* _What the exercise asks_
Reproduce the listing below without any change.

* _Source material_

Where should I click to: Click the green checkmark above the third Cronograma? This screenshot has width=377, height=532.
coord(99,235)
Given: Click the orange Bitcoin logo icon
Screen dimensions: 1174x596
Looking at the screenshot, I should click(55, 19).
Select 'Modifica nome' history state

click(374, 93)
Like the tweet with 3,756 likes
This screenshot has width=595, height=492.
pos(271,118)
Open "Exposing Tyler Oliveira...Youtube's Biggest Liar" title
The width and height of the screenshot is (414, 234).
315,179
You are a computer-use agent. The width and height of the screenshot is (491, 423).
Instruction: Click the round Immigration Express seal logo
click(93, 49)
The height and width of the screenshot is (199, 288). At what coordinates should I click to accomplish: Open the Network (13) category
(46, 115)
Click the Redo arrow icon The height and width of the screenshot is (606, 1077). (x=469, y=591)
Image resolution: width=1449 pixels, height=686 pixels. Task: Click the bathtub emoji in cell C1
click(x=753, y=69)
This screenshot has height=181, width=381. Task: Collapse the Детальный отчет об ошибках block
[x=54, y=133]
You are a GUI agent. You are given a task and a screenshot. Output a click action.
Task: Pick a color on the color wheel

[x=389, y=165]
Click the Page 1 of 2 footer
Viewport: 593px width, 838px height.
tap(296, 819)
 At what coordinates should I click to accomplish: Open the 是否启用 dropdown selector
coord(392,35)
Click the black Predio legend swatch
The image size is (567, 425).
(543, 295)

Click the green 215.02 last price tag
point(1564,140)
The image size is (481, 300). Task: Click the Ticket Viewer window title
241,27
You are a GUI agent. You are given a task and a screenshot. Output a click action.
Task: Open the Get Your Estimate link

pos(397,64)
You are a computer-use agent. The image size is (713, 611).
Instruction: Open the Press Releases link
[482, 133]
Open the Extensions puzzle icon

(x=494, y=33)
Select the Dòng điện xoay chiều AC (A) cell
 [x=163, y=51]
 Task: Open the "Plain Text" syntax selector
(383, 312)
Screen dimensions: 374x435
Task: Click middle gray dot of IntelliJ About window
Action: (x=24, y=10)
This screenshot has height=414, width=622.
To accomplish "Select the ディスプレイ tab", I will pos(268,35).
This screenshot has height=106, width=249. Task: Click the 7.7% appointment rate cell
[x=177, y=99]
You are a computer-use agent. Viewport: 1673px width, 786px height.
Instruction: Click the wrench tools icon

* _Answer to the exercise_
Where should I click to: Click the green checkmark above the third Cronograma? This screenshot has width=377, height=532.
coord(99,235)
Given: Click the orange Bitcoin logo icon
Screen dimensions: 1174x596
Looking at the screenshot, I should click(55, 19).
Select 'Modifica nome' history state

click(374, 93)
Like the tweet with 3,756 likes
This screenshot has width=595, height=492.
pos(271,118)
Open "Exposing Tyler Oliveira...Youtube's Biggest Liar" title
The width and height of the screenshot is (414, 234).
315,179
You are a computer-use agent. The width and height of the screenshot is (491, 423).
Instruction: Click the round Immigration Express seal logo
click(93, 49)
The height and width of the screenshot is (199, 288). At what coordinates should I click to accomplish: Open the Network (13) category
(46, 115)
Click the Redo arrow icon The height and width of the screenshot is (606, 1077). (x=469, y=591)
Image resolution: width=1449 pixels, height=686 pixels. Task: Click the bathtub emoji in cell C1
click(x=753, y=69)
This screenshot has height=181, width=381. Task: Collapse the Детальный отчет об ошибках block
[x=54, y=133]
You are a GUI agent. You are given a task and a screenshot. Output a click action.
Task: Pick a color on the color wheel

[x=389, y=165]
Click the Page 1 of 2 footer
Viewport: 593px width, 838px height.
tap(296, 819)
 At what coordinates should I click to accomplish: Open the 是否启用 dropdown selector
coord(392,35)
Click the black Predio legend swatch
The image size is (567, 425).
(543, 295)

Click the green 215.02 last price tag
point(1564,140)
The image size is (481, 300). Task: Click the Ticket Viewer window title
241,27
You are a GUI agent. You are given a task and a screenshot. Output a click action.
Task: Open the Get Your Estimate link

pos(397,64)
You are a computer-use agent. The image size is (713, 611).
Instruction: Open the Press Releases link
[482, 133]
Open the Extensions puzzle icon

(x=494, y=33)
Select the Dòng điện xoay chiều AC (A) cell
 [x=163, y=51]
 Task: Open the "Plain Text" syntax selector
(383, 312)
Screen dimensions: 374x435
Task: Click middle gray dot of IntelliJ About window
Action: (x=24, y=10)
This screenshot has height=414, width=622.
To accomplish "Select the ディスプレイ tab", I will pos(268,35).
This screenshot has height=106, width=249. Task: Click the 7.7% appointment rate cell
[x=177, y=99]
You are a computer-use agent. Viewport: 1673px width, 786px height.
Instruction: Click the wrench tools icon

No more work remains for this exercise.